Dover & Delaware River Railroad will lease 27.2 miles of NS lines in Warren and Passaic counties in New Jersey. They include the Washington Secondary between Hackettstown and Phillipsburg, N.J.; the Old Road Industrial Track in Washington, N.J.; the Pompton Industrial Track in Wayne, N.J.; and the Totowa Spur in Totowa and Wayne.

Dover & Delaware also will be the operator of 80.7 miles of NS trackage rights over NJ Transit.
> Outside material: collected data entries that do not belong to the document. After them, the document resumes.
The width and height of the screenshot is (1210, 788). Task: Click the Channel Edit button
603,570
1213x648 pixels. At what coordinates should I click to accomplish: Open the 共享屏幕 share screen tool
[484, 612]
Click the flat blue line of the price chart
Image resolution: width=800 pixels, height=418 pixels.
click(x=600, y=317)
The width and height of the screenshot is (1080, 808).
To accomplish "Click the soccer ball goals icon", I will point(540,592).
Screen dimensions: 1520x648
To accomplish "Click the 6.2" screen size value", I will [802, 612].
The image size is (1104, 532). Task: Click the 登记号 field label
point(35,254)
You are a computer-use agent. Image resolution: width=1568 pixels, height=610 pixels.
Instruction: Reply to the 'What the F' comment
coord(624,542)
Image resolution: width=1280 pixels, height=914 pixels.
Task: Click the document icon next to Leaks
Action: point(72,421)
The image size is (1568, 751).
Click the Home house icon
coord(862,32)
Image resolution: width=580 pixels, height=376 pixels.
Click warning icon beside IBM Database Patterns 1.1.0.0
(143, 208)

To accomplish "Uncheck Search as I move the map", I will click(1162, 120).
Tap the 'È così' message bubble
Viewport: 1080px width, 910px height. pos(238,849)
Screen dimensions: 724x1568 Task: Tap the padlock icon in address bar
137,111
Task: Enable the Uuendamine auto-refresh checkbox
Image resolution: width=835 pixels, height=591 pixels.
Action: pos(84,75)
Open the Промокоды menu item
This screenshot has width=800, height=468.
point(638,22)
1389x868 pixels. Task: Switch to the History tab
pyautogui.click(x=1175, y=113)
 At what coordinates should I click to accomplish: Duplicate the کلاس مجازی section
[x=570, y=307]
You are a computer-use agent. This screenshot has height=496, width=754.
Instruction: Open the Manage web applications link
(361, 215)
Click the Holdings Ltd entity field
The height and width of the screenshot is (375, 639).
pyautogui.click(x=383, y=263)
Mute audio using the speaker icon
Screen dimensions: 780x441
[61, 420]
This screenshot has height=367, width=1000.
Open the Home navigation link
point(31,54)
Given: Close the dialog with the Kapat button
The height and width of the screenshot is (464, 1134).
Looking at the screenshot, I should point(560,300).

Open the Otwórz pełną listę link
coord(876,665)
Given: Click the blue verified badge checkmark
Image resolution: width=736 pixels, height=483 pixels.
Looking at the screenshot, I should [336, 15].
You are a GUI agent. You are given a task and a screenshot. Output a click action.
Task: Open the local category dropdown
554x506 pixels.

These include the Morristown Line, Gladstone Branch, and Montclair Line, according to a Dec. 4 regulatory filing with the Surface Transportation Board.

Dover & Delaware will interchange with Morristown & Erie at Lake Junction, N.J., and affiliated railroad Dover and Rockaway River Railroad, at Chester Junction, N.J., and D&R Junction, N.J.

The two railroads are controlled by holding company Chesapeake & Delaware LLC, which also operates New Jersey short lines Belvidere & Delaware River Railway and Black River & Western.

The transaction will eliminate the need for NS to perform local service over its short, disconnected routes and interconnected lines owned by NJ Transit.

In southern New York, NS will lease the 1.9-mile Crawford Industrial Track in Middletown to the Middletown & New Jersey Railroad, along with 30.1 miles of trackage rights over Metro-North Commuter Railroad between Campbell Hall yard and Port Jervis, N.Y., according to a Nov. 29 regulatory filing.

NS owns the former Erie Railroad main line and leases it to Metro-North.

The 43-mile Middletown & New Jersey already operates several routes in the Middletown area and interchanges with NS at Middletown and Campbell Hall, as well as regional New York, Susquehanna & Western at Warwick, N.Y.

The spinoffs are the second and third such transactions for NS in recent months.

This week, Watco short line Ithaca Central Railroad began operating NS’s Ithaca Secondary, a 48.8-mile route between Sayre, Pa., and Lansing, N.Y.